#### Stated problem:
Convert the records below into a Markdown table with the columns "Row" and "Line", numbering each non-blank line and omitting blank lines and the pictures.

#### Data excerpts:
[START]

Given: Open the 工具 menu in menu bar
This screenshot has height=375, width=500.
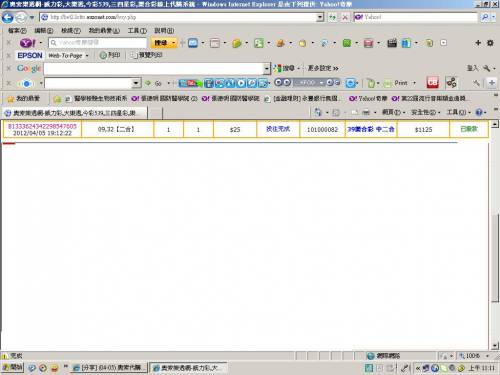Looking at the screenshot, I should click(x=137, y=31).
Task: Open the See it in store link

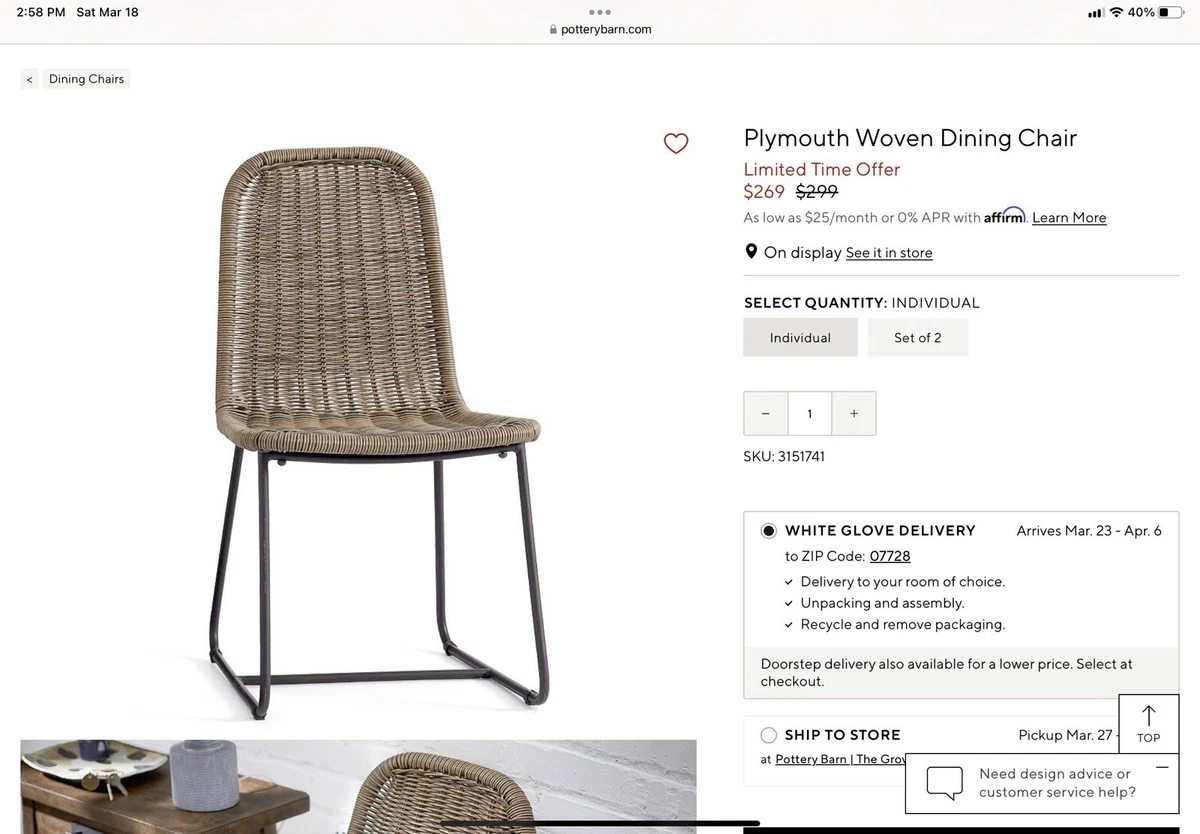Action: point(889,253)
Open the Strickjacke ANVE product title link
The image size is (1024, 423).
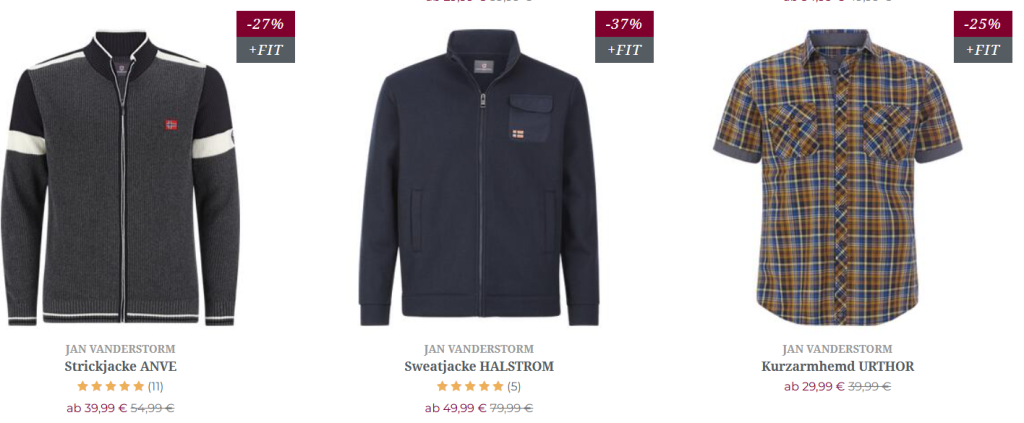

[END]

#### Result of this exercise:
| Row | Line |
|---|---|
| 1 | Given: Open the 工具 menu in menu bar |
| 2 | This screenshot has height=375, width=500. |
| 3 | Looking at the screenshot, I should click(x=137, y=31). |
| 4 | Task: Open the See it in store link |
| 5 | Action: point(889,253) |
| 6 | Open the Strickjacke ANVE product title link |
| 7 | The image size is (1024, 423). |